## Begin Supplied passage

On exit: holds a G22 handle to the internal data structure containing a description of the model M as specified in formula. You must not change the G22 handle other than through functions in Chapter G22.
2: formula const char * Input
On entry: a string containing the formula specifying M. See Section 3 for details on the allowed model syntax.
3: fail NagError * Input/Output
The NAG error argument (see Section 7 in the Introduction to the NAG Library CL Interface).

6 Error Indicators and Warnings

NE_ALLOC_FAIL
Dynamic memory allocation failed.
See Section 3.1.2 in the Introduction to the NAG Library CL Interface for further information.
NE_BAD_PARAM
On entry, argument value had an illegal value.
NE_HANDLE
On entry, hform is not NULL or a recognised G22 handle.
NE_INTERNAL_ERROR
An internal error has occurred in this function. Check the function call and any array sizes. If the call is correct then please contact NAG for assistance.
See Section 7.5 in the Introduction to the NAG Library CL Interface for further information.
NE_INVALID_FORMAT
After processing, the model contains no terms.
An invalid contrast specifier has been supplied.
The position in the formula string of the error is value.
An operator was missing.
The position in the formula string of the error is value.
Invalid specification for the colon operator.
The position in the formula string of the error is value.
Invalid specification for the mean.
The position in the formula string of the error is value.
Invalid specification for the power operator.
The position in the formula string of the error is value.
Invalid use of an operator.
The position in the formula string of the error is value.
Invalid variable name.
The position in the formula string of the error is value.
Missing variable name.
The position in the formula string of the error is value.
On entry, an option was supplied in formula, but the expected delimiter ‘=’ was not found.
On entry, an option was supplied in formula, but the supplied optval was invalid.
The formula contained a mismatched parenthesis.
The position in the formula string of the error is value.
NE_INVALID_OPTION
On entry, an invalid option was supplied in formula.
NE_NO_LICENCE
Your licence key may have expired or may not have been installed correctly.
See Section 8 in the Introduction to the NAG Library CL Interface for further information.
NW_POTENTIAL_PROBLEM
A term contained a repeated variable with a different contrast specifier.

7 Accuracy

Not applicable.

8 Parallelism and Performance

Background information to multithreading can be found in the Multithreading documentation.
g22yac is not threaded in any implementation.

9 Further Comments

None.

10 Example

This example reads in and parses a formula specifying a model, M, and displays the processed formula. A data matrix, D, is then read in and a design matrix constructed from D and M using g22ycc.

## End Supplied passage
## Begin Data rows

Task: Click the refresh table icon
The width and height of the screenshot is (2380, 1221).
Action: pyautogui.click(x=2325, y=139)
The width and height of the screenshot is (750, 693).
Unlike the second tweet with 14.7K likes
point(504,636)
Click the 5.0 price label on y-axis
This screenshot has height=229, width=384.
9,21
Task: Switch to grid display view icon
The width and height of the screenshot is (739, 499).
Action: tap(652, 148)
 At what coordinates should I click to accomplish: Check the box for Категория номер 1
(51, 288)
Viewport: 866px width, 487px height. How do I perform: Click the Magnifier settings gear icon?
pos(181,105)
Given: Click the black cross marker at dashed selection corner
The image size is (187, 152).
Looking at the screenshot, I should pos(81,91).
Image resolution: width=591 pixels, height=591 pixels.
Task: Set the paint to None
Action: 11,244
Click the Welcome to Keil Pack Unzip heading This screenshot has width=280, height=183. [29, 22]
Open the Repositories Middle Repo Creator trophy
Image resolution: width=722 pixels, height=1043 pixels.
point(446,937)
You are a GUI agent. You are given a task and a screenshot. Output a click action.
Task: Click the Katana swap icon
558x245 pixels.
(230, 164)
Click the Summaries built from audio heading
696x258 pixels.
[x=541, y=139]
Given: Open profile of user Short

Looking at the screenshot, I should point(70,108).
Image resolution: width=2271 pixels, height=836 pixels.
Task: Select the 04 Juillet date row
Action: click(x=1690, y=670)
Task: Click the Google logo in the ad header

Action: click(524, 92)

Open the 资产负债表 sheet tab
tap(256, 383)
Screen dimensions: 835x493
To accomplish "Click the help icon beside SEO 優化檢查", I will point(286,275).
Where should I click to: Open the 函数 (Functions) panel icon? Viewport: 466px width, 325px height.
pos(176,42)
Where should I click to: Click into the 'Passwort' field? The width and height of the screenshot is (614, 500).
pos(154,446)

## End Data rows

> [What you will do]:
1/ Translate this sentence from the NAG Library documentation excerpt into Spanish: "A term contained a repeated variable with a different contrast specifier."
2/ Rename "Open" to "Launch" in the part of the records that opens with the line containing "Open the Repositories" and runs through the end of the records. Give only that part, with nothing else changed.

> [Solutions for each task]:
1/ Un término contenía una variable repetida con un especificador de contraste diferente.

2/
Launch the Repositories Middle Repo Creator trophy
Image resolution: width=722 pixels, height=1043 pixels.
point(446,937)
You are a GUI agent. You are given a task and a screenshot. Output a click action.
Task: Click the Katana swap icon
558x245 pixels.
(230, 164)
Click the Summaries built from audio heading
696x258 pixels.
[x=541, y=139]
Given: Launch profile of user Short

Looking at the screenshot, I should point(70,108).
Image resolution: width=2271 pixels, height=836 pixels.
Task: Select the 04 Juillet date row
Action: click(x=1690, y=670)
Task: Click the Google logo in the ad header

Action: click(524, 92)

Launch the 资产负债表 sheet tab
tap(256, 383)
Screen dimensions: 835x493
To accomplish "Click the help icon beside SEO 優化檢查", I will point(286,275).
Where should I click to: Launch the 函数 (Functions) panel icon? Viewport: 466px width, 325px height.
pos(176,42)
Where should I click to: Click into the 'Passwort' field? The width and height of the screenshot is (614, 500).
pos(154,446)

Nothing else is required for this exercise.